(Task directions) Give the entries again exactly; drop the pictures.

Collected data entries
»»

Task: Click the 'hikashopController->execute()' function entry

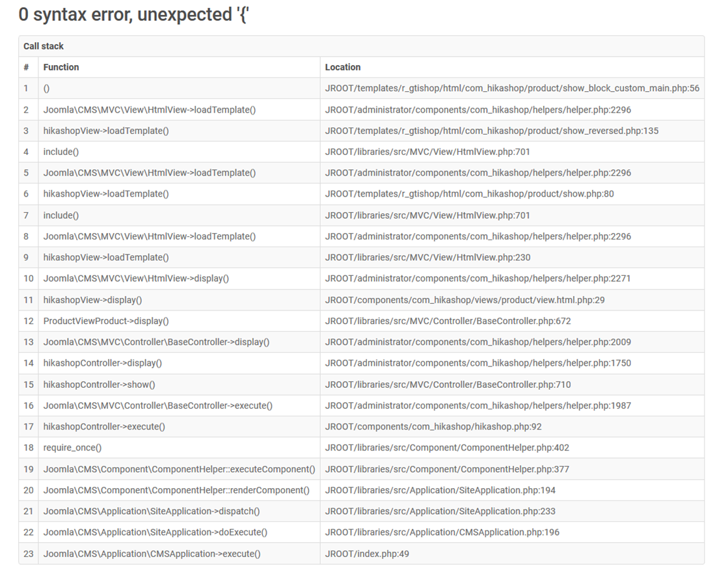Action: click(x=104, y=427)
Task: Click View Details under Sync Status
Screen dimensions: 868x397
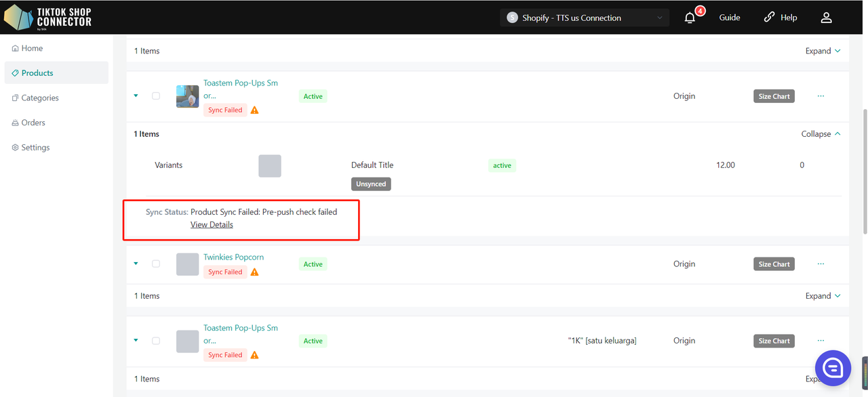Action: pyautogui.click(x=212, y=225)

««

(Finished exercise)
Task: Click the 'hikashopController->execute()' function entry

Action: click(x=104, y=427)
Task: Click View Details under Sync Status
Screen dimensions: 868x397
Action: pyautogui.click(x=212, y=225)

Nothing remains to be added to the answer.